§ DATASET CONTENT
━━━
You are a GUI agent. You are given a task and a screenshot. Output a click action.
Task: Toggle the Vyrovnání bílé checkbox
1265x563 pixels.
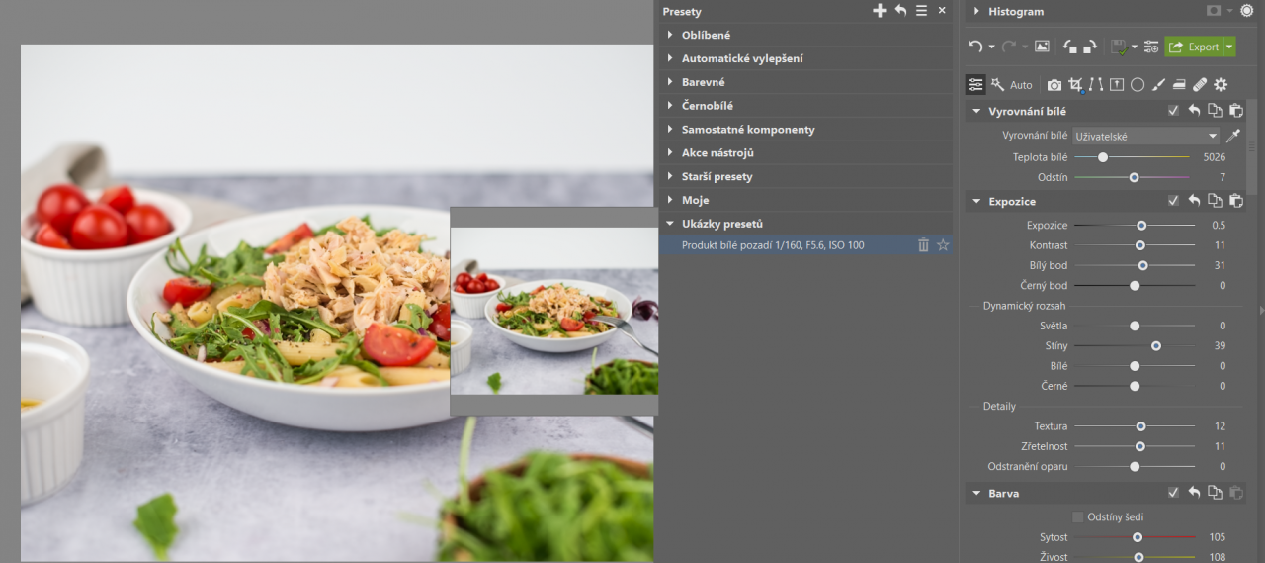1173,111
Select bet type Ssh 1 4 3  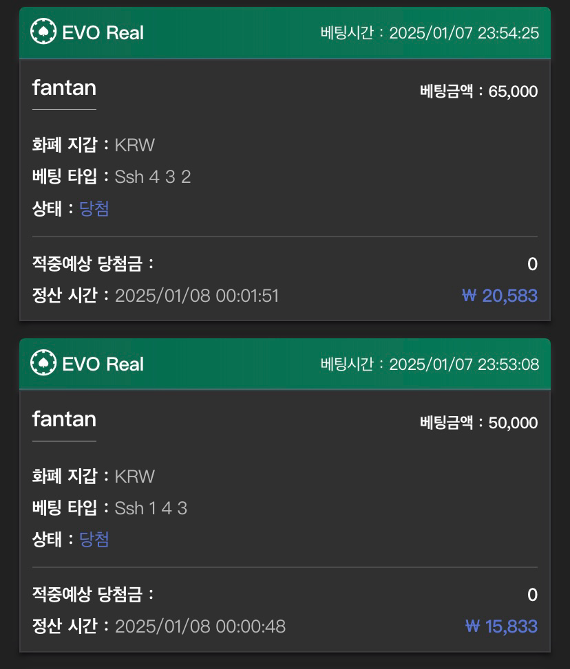151,508
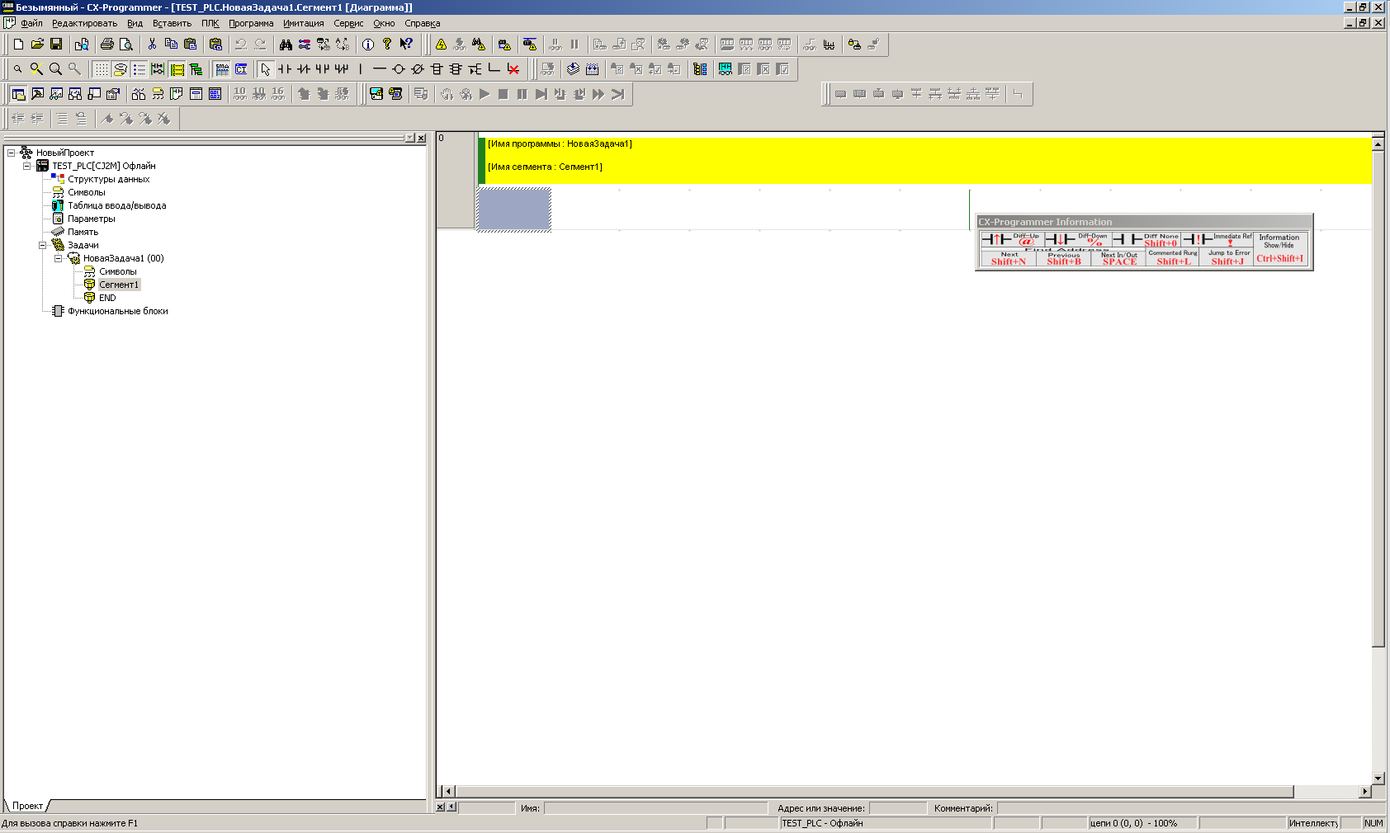Draw a new horizontal line
The image size is (1390, 833).
pos(379,69)
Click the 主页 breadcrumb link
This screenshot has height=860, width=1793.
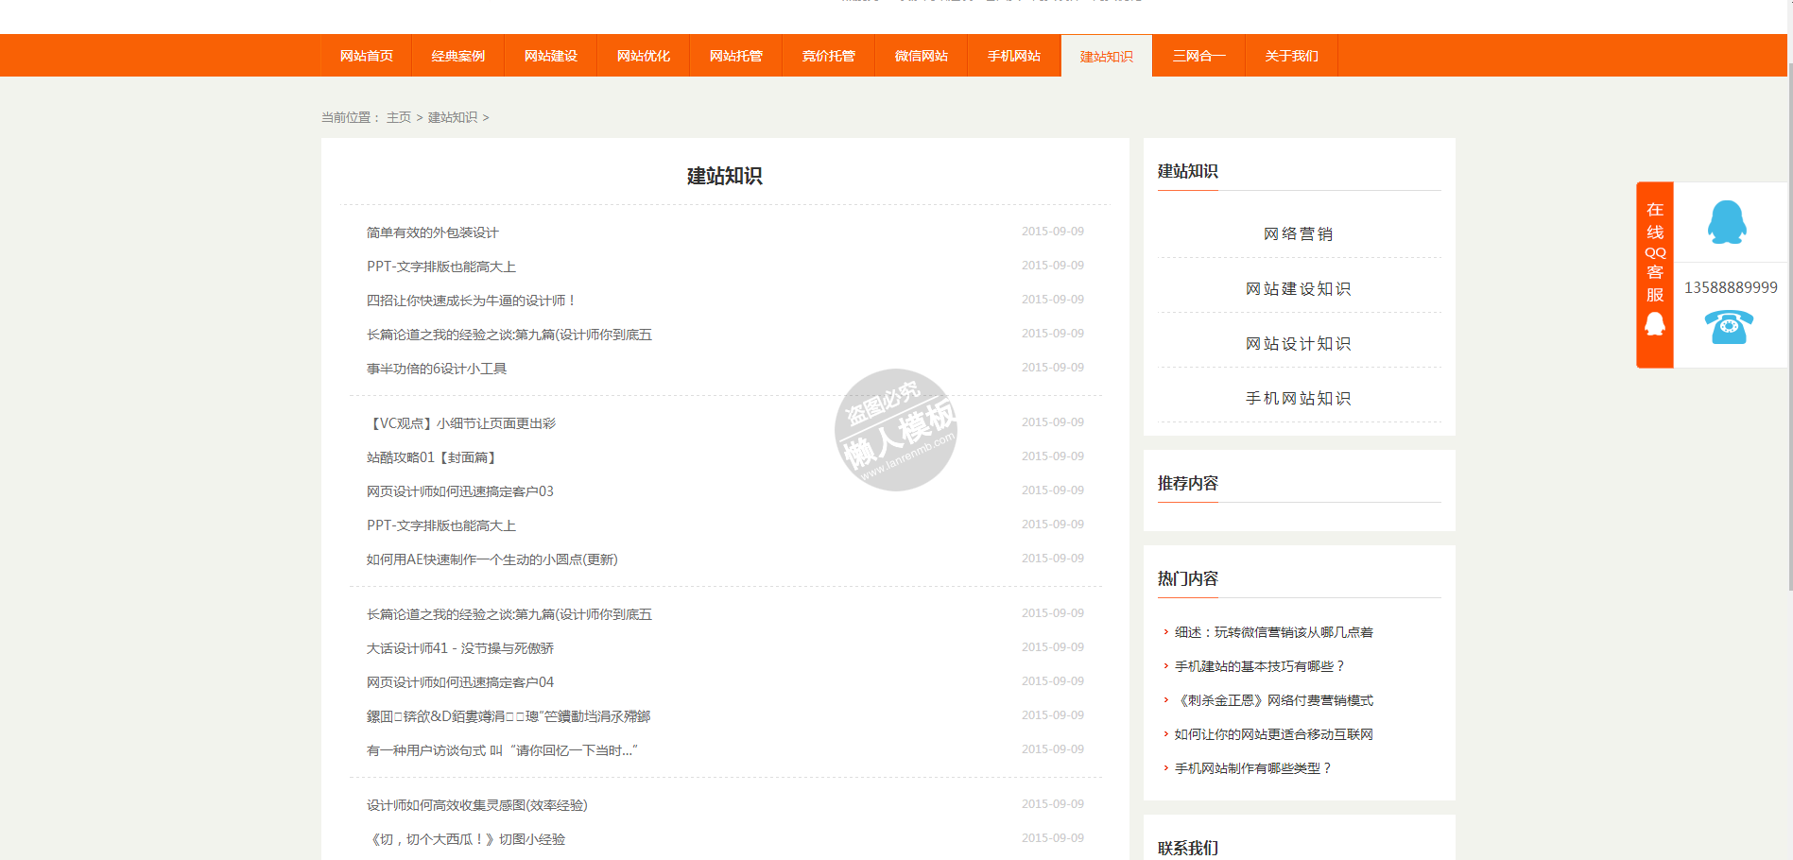(399, 117)
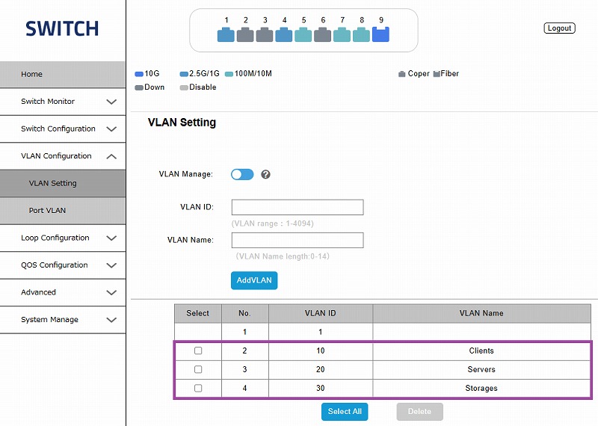Click port 5 icon in switch diagram
The image size is (598, 426).
click(x=303, y=34)
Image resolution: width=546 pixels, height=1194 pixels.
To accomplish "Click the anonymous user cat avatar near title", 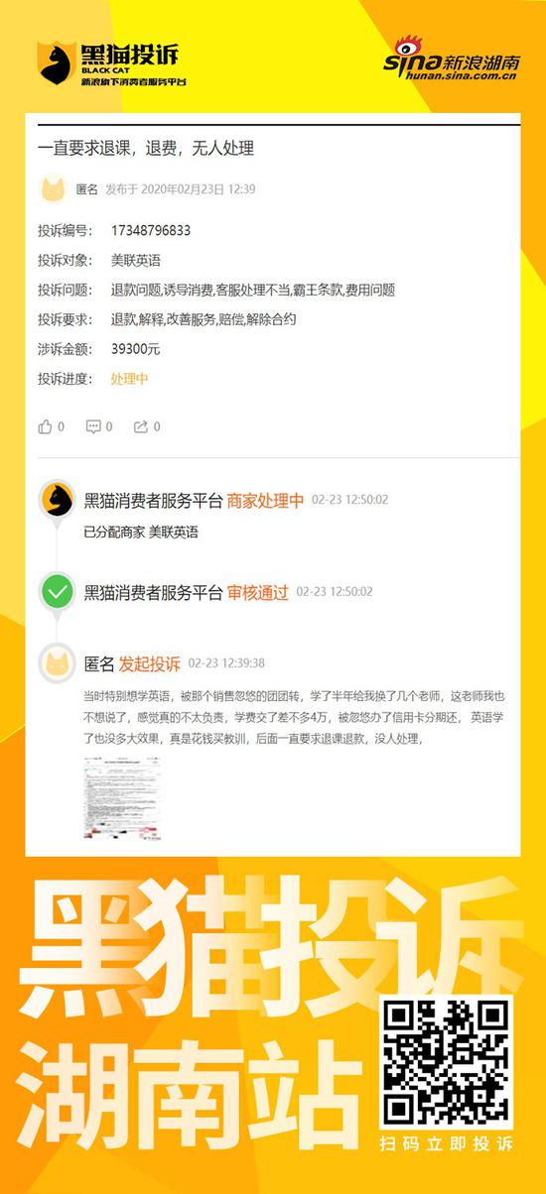I will (x=52, y=188).
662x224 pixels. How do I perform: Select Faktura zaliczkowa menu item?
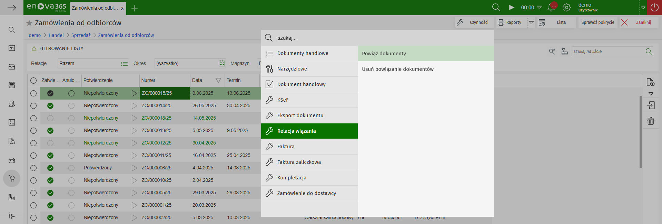coord(299,162)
━━━
§ EXERCISE AIM
From the line containing "662x224 pixels. How" down to the final line of the records above, restate every line word for word, add nothing, and skip the pictures.

§ RESULT OF THIS EXERCISE
662x224 pixels. How do I perform: Select Faktura zaliczkowa menu item?
coord(299,162)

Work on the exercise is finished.